Saturday, September 13, 2008

Anniversary Thoughts

I'm stealing this idea from another blogger frankly, not only because it is my 1st anniversary to my wife this week, but also because I have been thinking about marriage and vows a lot lately.

this is a fairly random collection of thoughts, so watch out. Something that has always influenced the way I think about marriage came from C.S. Lewis. I remember (correctly I hope) reading Lewis reflecting on emotion and wedding vows. He suggested that while a relationship begins with a rush of emotion, love and passion, but these emotions, like any other, wane. And they need to. To live on a constant high of passion would not only be exhausting, but distracting. If we governed our lives totally on passion the basic necessities of life, like washing dishes, doing laundry and going to work, would not get done. Which is why, Lewis suggested, we have marriage vows. The give us a sense of stability for that time when our emotions and passions have subsided. While love is an emotion and therefore can blossom and fade as an emotion, Lewis suggests the love of a christian marriage is an action, the willingness to serve and sacrifice and remain faithful to another, always with compassion and respect, even when we don't feel emotinally like behaving that way, all of which provide the foundation for that passionate emotion to blossom again. (this is how I remember what Lewis said in Mere Christianity. Lewis scholars might differ with me and someone borrowed my copy so I can't really check.)

'My guts are full of shit!'
If you haven't had the pleasure of seeing the movie 'High Fidelity' with John Cusack, his sister Joan, and Jack Black in the funniest and strongest performance of his movie career, please go find it somewhere. It is brilliant and funny and poetic and poignant.

John Cusack's character has just experience another breakup with another girlfriend as the movie opens. He goes on a quest, finding all of the other girlfriends who have dumped him to find out why his is destined to be single. He finds out that largely it is his own fault, because while in one relationship he allows himself to wonder if a better one might be out there, and fantasizing about how much better it could be. His emotions were his guide in other words and he finally states his discovery of the mess his emotions have got him in by saying, 'I've been following my gut all these years and recently I have come to the conclusion that my guts are full of shit!'

Notice the commone theme. Emotions are not the best guide for our decisions and behaviors, especially in marriage. I'm not trying to describe some victorian novel marriage based on convenience and economic and social standing, but I think I have come to the conclusion that emotions do not always lead us toward happiness.

In my first year of marriage (well, my second marriage, her first) I have learned how to manage my emotions in the safe container which is my wedding vows. I have been happy and angry, exstatic and sad, passionate and exhausted, calm and stressed, whimsical and cranky and I have learned that largely that all of these emotions come from within me and not from my lovely wife. I say that because I have worked with some men in my ministry who were unhappy and who decided that their unhappiness was largely because of their wife and their marriage.

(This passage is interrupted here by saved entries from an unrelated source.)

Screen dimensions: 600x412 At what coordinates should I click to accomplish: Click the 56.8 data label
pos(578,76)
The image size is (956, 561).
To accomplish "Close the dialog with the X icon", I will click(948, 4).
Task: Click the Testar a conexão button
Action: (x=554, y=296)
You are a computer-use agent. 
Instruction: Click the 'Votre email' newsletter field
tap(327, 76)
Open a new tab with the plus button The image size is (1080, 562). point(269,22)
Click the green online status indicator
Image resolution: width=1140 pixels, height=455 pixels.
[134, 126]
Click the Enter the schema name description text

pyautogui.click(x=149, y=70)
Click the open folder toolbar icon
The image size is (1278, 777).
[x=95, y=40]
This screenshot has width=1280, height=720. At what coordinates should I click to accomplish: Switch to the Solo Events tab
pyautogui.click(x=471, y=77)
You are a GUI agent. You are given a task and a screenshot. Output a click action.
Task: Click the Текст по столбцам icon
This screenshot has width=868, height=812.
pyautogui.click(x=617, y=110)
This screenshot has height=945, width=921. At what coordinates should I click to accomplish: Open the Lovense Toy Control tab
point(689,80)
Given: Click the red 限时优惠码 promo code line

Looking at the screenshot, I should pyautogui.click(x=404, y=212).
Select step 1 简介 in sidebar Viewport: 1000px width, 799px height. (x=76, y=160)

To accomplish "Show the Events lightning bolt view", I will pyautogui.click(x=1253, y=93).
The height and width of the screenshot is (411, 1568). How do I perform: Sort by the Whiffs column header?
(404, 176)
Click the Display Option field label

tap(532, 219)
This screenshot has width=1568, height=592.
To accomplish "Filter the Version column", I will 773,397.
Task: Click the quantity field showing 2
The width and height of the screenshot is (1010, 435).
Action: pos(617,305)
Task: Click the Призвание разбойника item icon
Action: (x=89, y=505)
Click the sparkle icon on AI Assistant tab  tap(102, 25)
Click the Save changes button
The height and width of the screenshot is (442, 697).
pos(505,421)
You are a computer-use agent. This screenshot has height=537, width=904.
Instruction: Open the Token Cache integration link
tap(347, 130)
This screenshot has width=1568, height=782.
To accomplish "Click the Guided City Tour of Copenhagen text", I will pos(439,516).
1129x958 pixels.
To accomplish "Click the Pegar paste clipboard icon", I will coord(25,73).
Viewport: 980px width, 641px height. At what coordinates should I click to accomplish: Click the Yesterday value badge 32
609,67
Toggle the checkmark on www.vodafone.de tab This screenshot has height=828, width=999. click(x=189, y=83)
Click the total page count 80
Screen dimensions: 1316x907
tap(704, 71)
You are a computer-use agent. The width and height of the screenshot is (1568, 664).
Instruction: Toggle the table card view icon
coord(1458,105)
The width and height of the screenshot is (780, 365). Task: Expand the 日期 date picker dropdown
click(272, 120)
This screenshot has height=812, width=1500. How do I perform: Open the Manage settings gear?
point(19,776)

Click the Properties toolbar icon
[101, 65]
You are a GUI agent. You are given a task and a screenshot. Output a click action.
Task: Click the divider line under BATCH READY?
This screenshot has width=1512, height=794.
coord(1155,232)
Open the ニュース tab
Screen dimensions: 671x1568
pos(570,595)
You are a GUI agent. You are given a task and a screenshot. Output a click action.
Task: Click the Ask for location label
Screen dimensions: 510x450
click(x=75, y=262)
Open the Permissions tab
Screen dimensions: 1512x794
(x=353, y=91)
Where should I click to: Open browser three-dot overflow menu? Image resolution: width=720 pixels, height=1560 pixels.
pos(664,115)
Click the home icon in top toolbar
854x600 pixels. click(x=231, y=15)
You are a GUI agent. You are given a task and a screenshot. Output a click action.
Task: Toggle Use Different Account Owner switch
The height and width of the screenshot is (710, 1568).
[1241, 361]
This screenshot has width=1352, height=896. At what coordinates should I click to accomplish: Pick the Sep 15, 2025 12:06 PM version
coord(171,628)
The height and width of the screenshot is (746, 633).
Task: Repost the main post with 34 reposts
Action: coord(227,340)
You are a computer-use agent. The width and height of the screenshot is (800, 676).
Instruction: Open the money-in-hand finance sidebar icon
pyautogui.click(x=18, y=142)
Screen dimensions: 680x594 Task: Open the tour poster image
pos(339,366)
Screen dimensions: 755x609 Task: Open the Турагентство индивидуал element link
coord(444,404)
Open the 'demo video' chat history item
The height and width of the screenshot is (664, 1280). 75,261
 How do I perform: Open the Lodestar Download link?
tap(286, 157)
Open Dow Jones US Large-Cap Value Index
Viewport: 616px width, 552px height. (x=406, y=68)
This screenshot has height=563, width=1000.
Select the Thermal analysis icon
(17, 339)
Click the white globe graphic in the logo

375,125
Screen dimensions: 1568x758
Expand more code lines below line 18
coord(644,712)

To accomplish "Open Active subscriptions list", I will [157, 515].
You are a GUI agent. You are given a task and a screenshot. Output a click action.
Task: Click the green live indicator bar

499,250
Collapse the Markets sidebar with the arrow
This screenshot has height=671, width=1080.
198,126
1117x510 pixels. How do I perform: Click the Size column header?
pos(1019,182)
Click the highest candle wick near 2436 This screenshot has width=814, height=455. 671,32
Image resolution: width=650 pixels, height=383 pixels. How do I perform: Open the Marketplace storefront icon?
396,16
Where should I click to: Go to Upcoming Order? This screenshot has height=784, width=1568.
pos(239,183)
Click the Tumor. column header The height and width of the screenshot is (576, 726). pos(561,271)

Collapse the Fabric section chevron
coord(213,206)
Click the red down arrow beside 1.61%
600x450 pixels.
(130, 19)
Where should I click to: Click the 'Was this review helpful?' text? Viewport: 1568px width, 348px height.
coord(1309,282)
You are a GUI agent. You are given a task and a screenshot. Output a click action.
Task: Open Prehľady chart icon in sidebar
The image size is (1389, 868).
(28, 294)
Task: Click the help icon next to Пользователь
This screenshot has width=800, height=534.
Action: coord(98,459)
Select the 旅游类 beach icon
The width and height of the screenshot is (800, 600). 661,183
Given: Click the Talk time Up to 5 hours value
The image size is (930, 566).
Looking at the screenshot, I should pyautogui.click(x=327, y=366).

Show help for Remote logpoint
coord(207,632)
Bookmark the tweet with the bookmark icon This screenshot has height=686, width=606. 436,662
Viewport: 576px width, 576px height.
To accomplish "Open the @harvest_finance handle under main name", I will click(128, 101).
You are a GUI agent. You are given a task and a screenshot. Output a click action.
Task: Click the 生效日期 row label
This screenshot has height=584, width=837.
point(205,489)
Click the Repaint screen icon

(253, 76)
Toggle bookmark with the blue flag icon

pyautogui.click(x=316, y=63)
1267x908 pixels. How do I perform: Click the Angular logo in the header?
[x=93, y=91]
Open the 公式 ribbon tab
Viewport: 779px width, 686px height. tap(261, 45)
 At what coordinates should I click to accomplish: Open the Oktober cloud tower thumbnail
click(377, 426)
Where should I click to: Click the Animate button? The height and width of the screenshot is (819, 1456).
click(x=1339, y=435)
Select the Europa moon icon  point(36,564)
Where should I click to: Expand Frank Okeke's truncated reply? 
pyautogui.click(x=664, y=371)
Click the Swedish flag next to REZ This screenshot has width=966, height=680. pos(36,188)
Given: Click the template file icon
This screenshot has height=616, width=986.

But once they left and divorced, they were no happier!!! I have worked with married men and women married who met someone else who made them 'happier.' Happier until that relationship became less of a hobby and more of a career if you catch my meaning. When it ceased to be a fun distraction and became the prime focus, it wasn't any happier anymore.

so I have learned that emotions don't guide me well. My wedding vows protect me from my emotional highs and lows. We work out our emotions together, manage them as a team and speak honestly about them, because we know they are not the only thing holding us together, our wedding vows are too.